_Texte fourni:_
▼▼▼
J'ai lutté contre mes tripes afin d'attribuer une note qui corresponde à la résultante de l'affrontement de mes tripes et de ma sagesse intérieure (on peut en rire!) après le visionnage de cette... chose. Et force m'est de lui donner 6/10 malgré toutes les tares qui dégradent cette version "moderne" d'une des figures les plus importantes de l'histoire de France et, bien sûr, de celle du monde occidental. Je me souviens avec une vivacité particulière du tsunami de critiques négatives qu'avait soulevé ce film de Besson, un cinéaste qui ne démontre guère de sens de la nuance et de vérisimilitude - à supposer qu'il s'en préoccupe.
Donc, si on essaie de dégager tout ce qui cloche dans ce portrait de la tragédie personnelle que fut la vie de Jeanne, dont la "mission" demeure toujours entourée de questions restées sans réponse :
* Au tout premier chef, l'interprétation aux limites du supportable de Milla Jovovich. Cette actrice possède une flamme intérieure qui, bien contrôlée, aurait pu servir admirablement les aspects mystiques et la détermination inébranlable de Jeanne durant la reconquête d'Orléans, ainsi que sa dimension spirituelle. Au lieu de cela, Milla défonce la baraque avec la subtilité d'une hyène enragée qui n'a pas bouffé depuis une semaine. Ce n'est pas une héroïne portée par la foi et la force de ses "visions", mais une folle hystérique par laquelle aucun combattant à ses côtés n'aurait pu être poussé à soutenir les assauts victorieux de leurs compagnons français. Visiblement, Besson n'a aucune idée de ce qui pouvait animer Jeanne. Il s'agit d'une jeune femme de 19 ans qui a bel et bien existé, et qui a l'avantage que l'on possède beaucoup de données objectives sur sa personnalité, ses valeurs, ses idées, sa foi, etc. grâce aux "heures" du procès pour hérésie (et même celles de son procès de réhabilitation). Rien de cela ne transparaît. Tout ce que l'on nous sert de la vraie personne de Jeanne la Pucelle se résume à sa confusion quant aux tractations de Cauchon avec les Anglais (avec, malgré cela, des erreurs factuelles trop nombreuses pour les énumérer).
▲▲▲
_Données extraites:_
▼▼▼
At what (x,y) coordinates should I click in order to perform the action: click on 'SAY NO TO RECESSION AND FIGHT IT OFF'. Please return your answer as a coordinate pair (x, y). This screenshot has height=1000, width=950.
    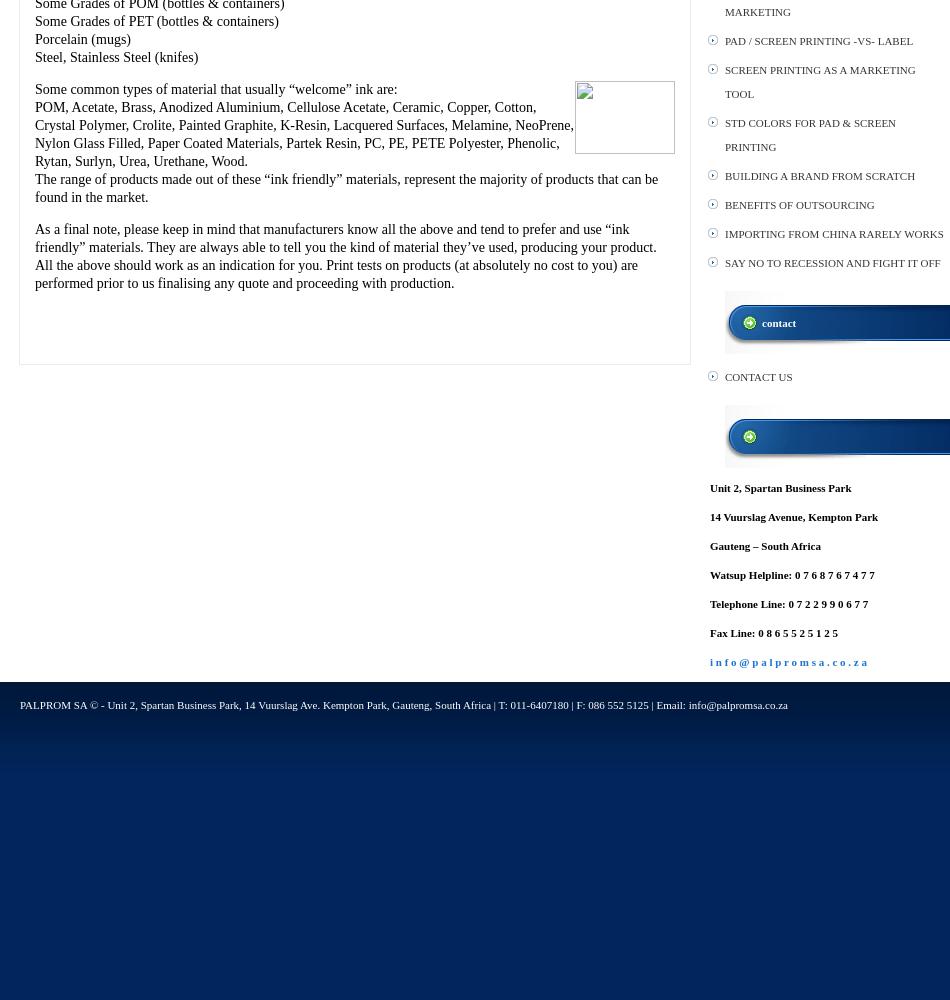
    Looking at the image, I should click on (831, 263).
▲▲▲
▼▼▼
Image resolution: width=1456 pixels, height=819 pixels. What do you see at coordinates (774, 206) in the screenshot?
▲▲▲
_Consigne:_ Réécrivez le passage de la critique du film sur Jeanne d'Arc qui commence par « J'ai lutté contre » et s'achève sur « qu'il s'en préoccupe. », en remplaçant « tsunami » par « déluge ».

_Réponse:_
J'ai lutté contre mes tripes afin d'attribuer une note qui corresponde à la résultante de l'affrontement de mes tripes et de ma sagesse intérieure (on peut en rire!) après le visionnage de cette... chose. Et force m'est de lui donner 6/10 malgré toutes les tares qui dégradent cette version "moderne" d'une des figures les plus importantes de l'histoire de France et, bien sûr, de celle du monde occidental. Je me souviens avec une vivacité particulière du déluge de critiques négatives qu'avait soulevé ce film de Besson, un cinéaste qui ne démontre guère de sens de la nuance et de vérisimilitude - à supposer qu'il s'en préoccupe.